Conquistar con estilo

Bienquisto (de buena fama y generalmente estimado) lector,

Es bien sabido que en el juego del amor y la seducción la palabra es núcleo y espina dorsal; creadora de alacridad (alegría y presteza del ánimo para hacer algo) o andróminas (embustes, enredos). Por eso en esta ocasión es de mi apetencia compartir con usted este breve glosario de vocablos para fascinar con estilo y elocuencia a la persona blanco de sus diligencias erubescentes (que se pone rojo o que se sonroja).

Esta ineluctable (dicho de una cosa: contra lo cual no puede lucharse) historia de amor comienza en una de las horas más románticas de la noche: el conticinio, cuando todo está en silencio, la piel dispuesta a ser territorio para las yemas de los dedos y los ojos se convierten en naifes (diamante de calidad superior) fúlgidos (brillante, resplandeciente).

Los personajes son Ella y Él. La situación un sueño estuoso (caluroso, ardiente, como encendido o abrasado). No sabemos quién de los dos fantasea.

En un extremo de la banca de un parque está Ella: labios rusientes (que se pone rojo o candente con el fuego), epidermis ebúrnea (parecida al marfil), aladar (mechón de pelo que cae sobre una de las sienes) que cubre una mirada godible (alegre, placentera).

En la otra orilla de la misma banca está Él: jarifo (rozagante, vistoso, bien compuesto o adornado), cabello ubérrimo (muy abundante y fértil) y sonrisa leda (alegre, contenta, plácida).

Cada uno lee, atrapado en las páginas de su respectivo libro (o tal vez en las pantallas de sus teléfonos, pero esto es ficción y soy dueña de mis licencias poéticas).

Como si el árbol detrás de la banca hubiera sido sembrado justo en ese sitio para este preciso instante, el desprendimiento de una rama con su respectivo estruendo provoca que las pupilas de nuestros protagonistas converjan: Deliquio (éxtasis, arrobamiento), lampo (resplandor o brillo pronto y fugaz, como el del relámpago), amatividad (instinto del amor sexual); una certeza inefable (que no se puede explicar con palabras) del inicio de una mirífica (admirable, maravillosa) coincidencia.

El “hola” que obtiene respuesta indica un romance agible (factible o hacedero). Sus manos desean invocar a la decencia, pero la boca del uno y la lengua de la otra ignoran las formas y se dejan llevar por la salacidad (inclinación vehemente a la lascivia).

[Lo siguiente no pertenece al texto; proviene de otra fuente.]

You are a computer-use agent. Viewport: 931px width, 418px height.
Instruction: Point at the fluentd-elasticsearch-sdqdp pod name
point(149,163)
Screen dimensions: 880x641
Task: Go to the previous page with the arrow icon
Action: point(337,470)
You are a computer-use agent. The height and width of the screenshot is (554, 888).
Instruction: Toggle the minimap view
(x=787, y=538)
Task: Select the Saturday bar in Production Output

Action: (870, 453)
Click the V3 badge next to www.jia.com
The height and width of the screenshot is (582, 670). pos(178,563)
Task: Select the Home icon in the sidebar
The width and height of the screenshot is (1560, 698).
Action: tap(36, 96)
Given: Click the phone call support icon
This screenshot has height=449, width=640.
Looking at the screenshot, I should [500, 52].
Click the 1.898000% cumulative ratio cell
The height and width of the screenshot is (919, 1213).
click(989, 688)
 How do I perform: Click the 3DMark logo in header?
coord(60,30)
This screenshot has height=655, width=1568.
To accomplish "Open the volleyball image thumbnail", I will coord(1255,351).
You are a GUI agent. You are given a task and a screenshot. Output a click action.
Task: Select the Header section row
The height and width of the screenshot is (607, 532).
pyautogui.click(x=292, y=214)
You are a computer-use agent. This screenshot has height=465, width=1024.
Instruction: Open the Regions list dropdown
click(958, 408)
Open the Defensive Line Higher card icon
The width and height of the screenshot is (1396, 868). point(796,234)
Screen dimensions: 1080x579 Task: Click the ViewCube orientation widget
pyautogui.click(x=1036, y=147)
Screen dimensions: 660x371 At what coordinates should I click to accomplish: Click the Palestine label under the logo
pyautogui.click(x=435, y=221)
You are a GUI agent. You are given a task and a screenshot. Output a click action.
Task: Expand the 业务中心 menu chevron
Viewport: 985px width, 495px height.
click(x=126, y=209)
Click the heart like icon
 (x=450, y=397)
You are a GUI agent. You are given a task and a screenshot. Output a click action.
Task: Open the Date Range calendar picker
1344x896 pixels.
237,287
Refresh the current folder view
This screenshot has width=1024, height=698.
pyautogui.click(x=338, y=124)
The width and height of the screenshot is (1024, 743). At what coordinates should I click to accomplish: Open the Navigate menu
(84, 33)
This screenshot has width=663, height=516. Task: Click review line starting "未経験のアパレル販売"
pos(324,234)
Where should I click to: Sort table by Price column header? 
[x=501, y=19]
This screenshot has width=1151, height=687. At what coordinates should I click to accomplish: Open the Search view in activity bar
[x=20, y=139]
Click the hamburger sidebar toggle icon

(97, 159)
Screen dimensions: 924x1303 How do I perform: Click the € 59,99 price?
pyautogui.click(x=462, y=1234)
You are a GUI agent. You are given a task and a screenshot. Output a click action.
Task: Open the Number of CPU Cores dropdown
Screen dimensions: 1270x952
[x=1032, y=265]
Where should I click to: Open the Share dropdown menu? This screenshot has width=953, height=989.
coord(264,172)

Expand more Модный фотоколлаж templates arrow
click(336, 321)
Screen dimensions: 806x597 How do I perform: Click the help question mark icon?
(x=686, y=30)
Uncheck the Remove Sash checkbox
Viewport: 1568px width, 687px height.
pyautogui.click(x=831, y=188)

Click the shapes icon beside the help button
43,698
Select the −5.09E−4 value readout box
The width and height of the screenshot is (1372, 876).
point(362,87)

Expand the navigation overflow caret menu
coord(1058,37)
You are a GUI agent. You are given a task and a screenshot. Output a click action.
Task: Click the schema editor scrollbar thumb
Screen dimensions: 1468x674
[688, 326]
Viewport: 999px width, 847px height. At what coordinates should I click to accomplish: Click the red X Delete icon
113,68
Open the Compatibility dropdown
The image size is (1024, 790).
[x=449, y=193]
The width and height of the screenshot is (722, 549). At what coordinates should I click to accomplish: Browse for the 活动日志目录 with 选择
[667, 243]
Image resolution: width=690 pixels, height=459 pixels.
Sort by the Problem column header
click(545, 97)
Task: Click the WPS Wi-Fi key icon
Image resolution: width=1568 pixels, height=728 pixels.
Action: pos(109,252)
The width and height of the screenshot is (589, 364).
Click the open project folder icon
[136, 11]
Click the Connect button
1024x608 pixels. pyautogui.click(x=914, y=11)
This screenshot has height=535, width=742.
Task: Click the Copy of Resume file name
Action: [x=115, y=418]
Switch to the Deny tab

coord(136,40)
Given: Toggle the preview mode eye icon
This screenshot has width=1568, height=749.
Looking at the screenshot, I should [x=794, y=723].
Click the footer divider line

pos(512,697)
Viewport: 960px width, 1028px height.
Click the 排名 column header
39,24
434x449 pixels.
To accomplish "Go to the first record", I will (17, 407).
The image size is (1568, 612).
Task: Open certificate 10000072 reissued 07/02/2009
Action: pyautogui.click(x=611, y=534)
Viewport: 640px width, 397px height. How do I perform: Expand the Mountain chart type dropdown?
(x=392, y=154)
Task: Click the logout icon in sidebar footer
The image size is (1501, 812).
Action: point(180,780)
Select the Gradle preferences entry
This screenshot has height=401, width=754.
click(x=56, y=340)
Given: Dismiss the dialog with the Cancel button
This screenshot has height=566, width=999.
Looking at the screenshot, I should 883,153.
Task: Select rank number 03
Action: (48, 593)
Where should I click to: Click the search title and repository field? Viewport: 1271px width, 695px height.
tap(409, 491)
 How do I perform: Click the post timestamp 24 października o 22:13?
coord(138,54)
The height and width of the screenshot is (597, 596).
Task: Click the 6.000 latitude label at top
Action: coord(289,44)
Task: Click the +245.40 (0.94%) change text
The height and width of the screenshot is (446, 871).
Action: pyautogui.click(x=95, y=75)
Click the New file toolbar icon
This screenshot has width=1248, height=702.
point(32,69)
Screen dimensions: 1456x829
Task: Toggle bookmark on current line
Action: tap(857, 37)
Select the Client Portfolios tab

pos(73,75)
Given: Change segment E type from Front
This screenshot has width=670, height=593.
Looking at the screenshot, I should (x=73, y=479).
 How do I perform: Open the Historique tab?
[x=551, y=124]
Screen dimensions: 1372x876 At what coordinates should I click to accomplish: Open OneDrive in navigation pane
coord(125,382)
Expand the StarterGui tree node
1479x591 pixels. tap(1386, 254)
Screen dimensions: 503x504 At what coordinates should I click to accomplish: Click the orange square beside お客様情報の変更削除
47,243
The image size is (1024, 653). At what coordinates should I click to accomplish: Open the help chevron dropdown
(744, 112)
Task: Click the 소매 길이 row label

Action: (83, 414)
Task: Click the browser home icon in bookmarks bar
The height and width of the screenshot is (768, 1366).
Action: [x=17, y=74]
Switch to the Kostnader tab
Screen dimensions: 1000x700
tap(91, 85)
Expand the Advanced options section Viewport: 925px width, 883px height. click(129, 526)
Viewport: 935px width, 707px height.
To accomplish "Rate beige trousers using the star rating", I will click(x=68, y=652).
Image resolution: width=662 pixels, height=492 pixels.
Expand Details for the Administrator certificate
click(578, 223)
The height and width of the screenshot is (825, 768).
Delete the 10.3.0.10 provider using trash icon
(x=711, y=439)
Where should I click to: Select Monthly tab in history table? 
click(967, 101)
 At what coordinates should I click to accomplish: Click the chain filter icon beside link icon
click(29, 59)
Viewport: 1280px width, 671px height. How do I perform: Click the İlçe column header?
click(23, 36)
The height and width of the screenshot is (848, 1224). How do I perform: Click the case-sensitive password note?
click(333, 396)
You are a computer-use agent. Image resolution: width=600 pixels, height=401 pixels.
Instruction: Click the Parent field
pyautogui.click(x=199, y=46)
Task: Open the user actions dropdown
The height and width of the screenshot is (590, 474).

Ahí, parados sobre la tierra de este opimo (rico, fértil abundante) parque de ensueño sucede un liento (húmedo) beso que continúa en una habitación extraña inundada de sonidos gemebundos (que gime profundamente) y movimientos titilantes (agitarse con ligero temblor).

Minutos lautos (ricos, espléndidos, opulentos), en los que ellos luden (frotan, estregan, rozan algo con otra cosa) en una venusta (hermosa y agraciada) danza de mador (ligera humedad que cubre la superficie del cuerpo, sin llegar a ser verdadero sudor), digna de prosternarse (arrodillarse o inclinarse por respeto) y anotar en la bitácora coruscante (que brilla) de utopías a ras de alcoba.

El despertador interrumpe a quien sueña justo en el momento en que el sol dibuja el contorno de las montañas. El quillotro (amorío, enamoramiento) se ha esfumado, pero quedan en su cuerpo algunas escurrimbres (últimas gotas de un líquido que se ha quedado en una vasija) inolvidables.

*(Significados del Diccionario de la Real Academia Española).


Columna originalmente publicada en la revista Vértigo Político.